De voorzieningenrechter:
  • verklaart het beroep gegrond;
  • vernietigt het bestreden besluit, voor zover hierin verzoekers is gelast de lichtmast te verwijderen en laat het bestreden besluit voor het overige in stand;
  • heft de voorlopige voorziening die is getroffen in de uitspraak van 17 augustus 2021 op;
  • treft de voorlopige voorziening dat de lasten 1 en 2 in het primaire besluit en bevestigd en aangevuld in het bestreden besluit zijn geschorst met ingang van het einde van de in het primaire besluit geboden begunstigingstermijn;
  • heft de getroffen voorziening, voor zover deze betrekking heeft op last 1 (de verwijdering van de weegbrug) op met ingang van 11 december 2021;
  • heft de getroffen voorziening, voor zover deze betrekking heeft op last 2 (het beëindigen van de mesthandel) op met ingang van 25 november 2021 onder de voorwaarde dat verzoekers géén mest afkomstig van derden of andere locaties aanvoeren;
  • draagt verweerder op het betaalde griffierecht met een totaalbedrag van € 720,00 (tweemaal € 360,00) aan verzoekers te vergoeden;
  • veroordeelt verweerder in de proceskosten van verzoekers tot een bedrag van € 1.496,00.

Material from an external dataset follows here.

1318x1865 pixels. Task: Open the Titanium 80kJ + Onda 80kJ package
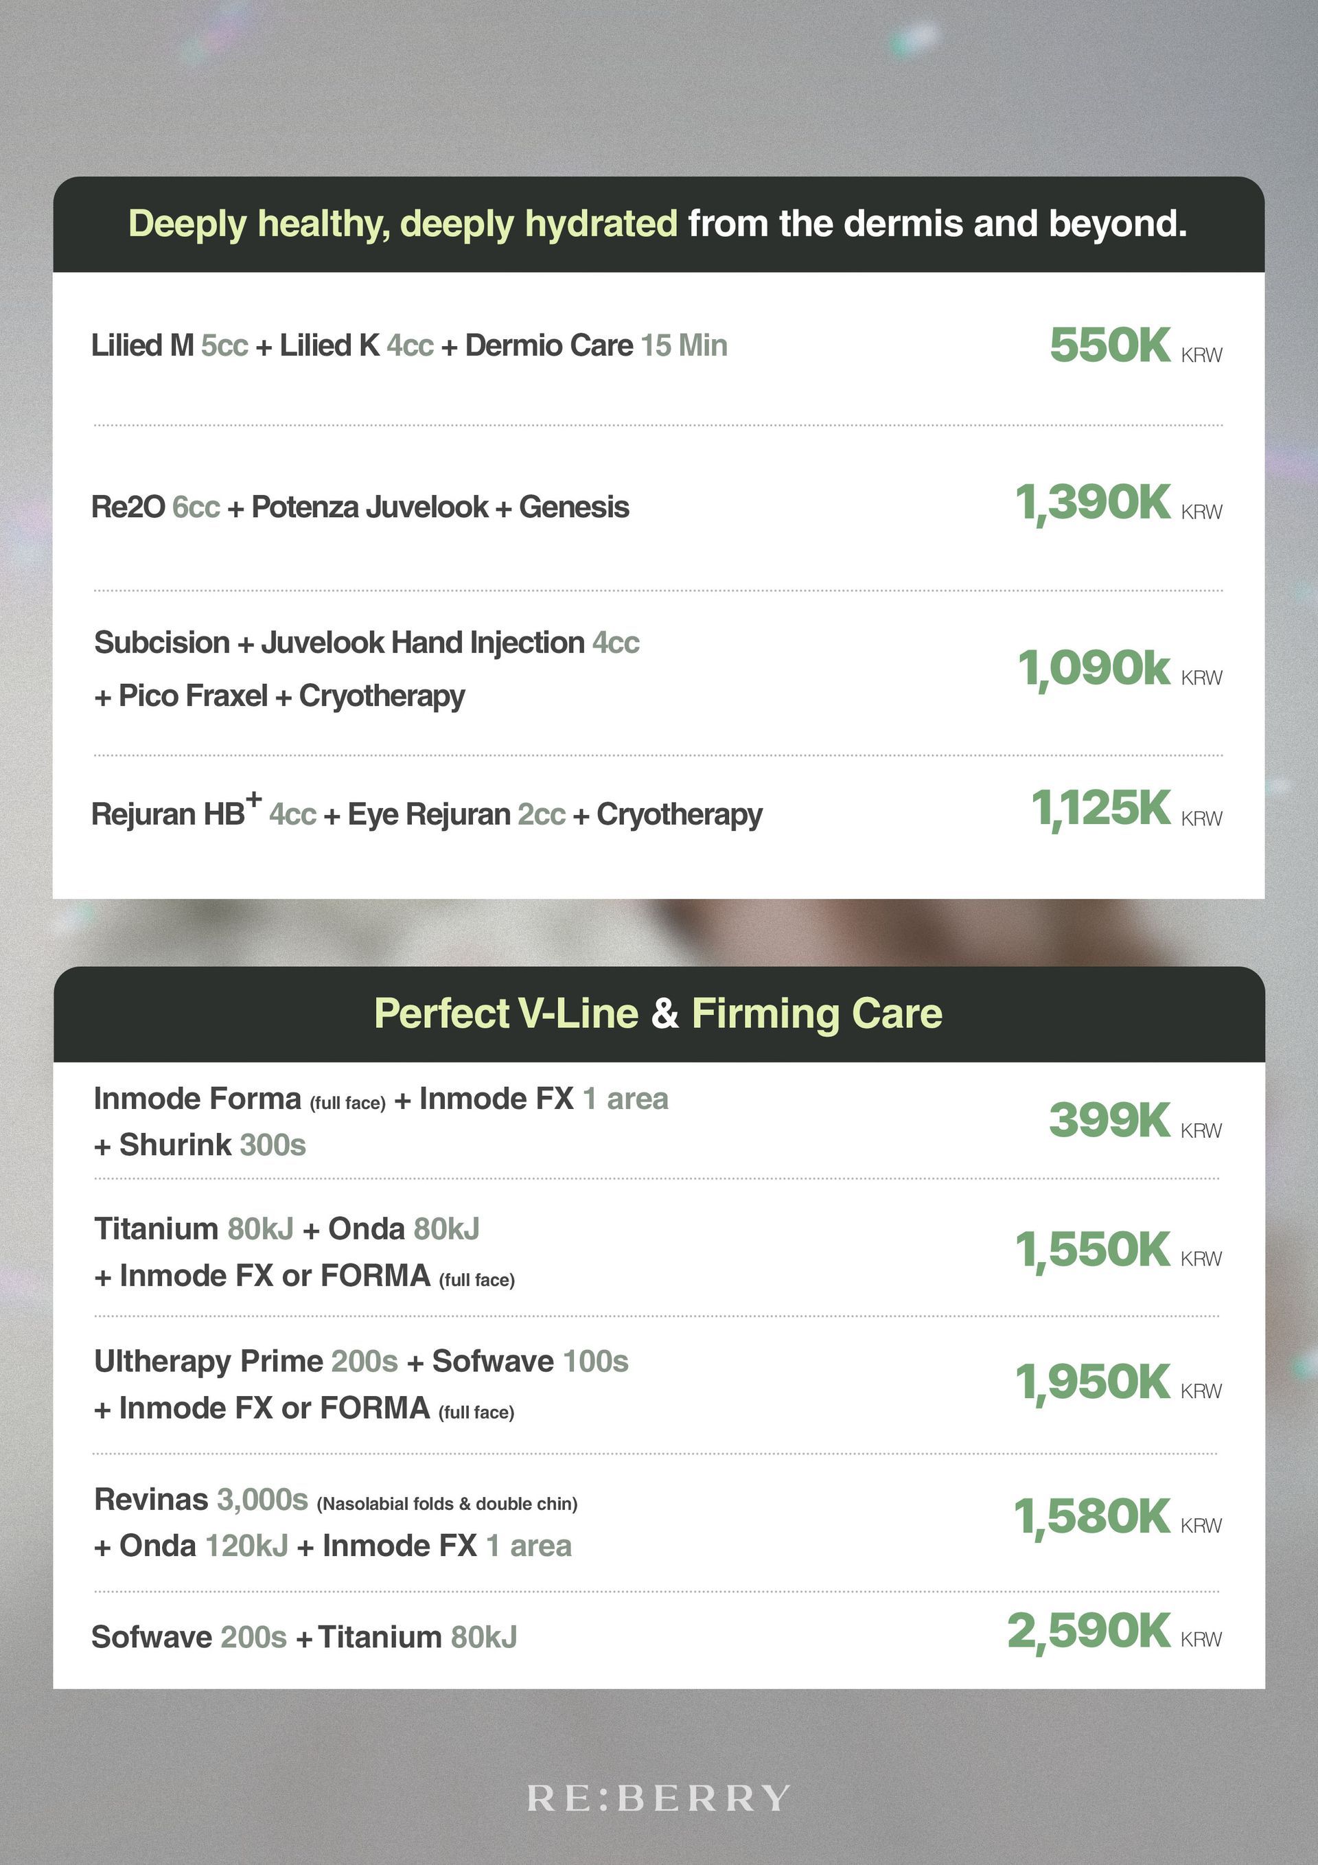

Deze uitspraak is gedaan door mr. M.J.H.M. Verhoeven, voorzieningenrechter, in aanwezigheid van mr. A.G.M. Willems, griffier. De uitspraak is uitgesproken in het openbaar op 11 november 2021.
Griffier De voorzieningenrechter is verhinderd
deze uitspraak mede te ondertekenen
Een afschrift van deze uitspraak is verzonden aan partijen op:

Bent u het niet eens met deze uitspraak?

Als u het niet eens bent met deze uitspraak voor zover daarbij is beslist op het beroep, kunt u een brief sturen naar de Afdeling bestuursrechtspraak van de Raad van State waarin u uitlegt waarom u het er niet mee eens bent. Dit heet een beroepschrift. U moet dit beroepschrift indienen binnen 6 weken na de dag waarop deze uitspraak is verzonden. U ziet deze datum hierboven.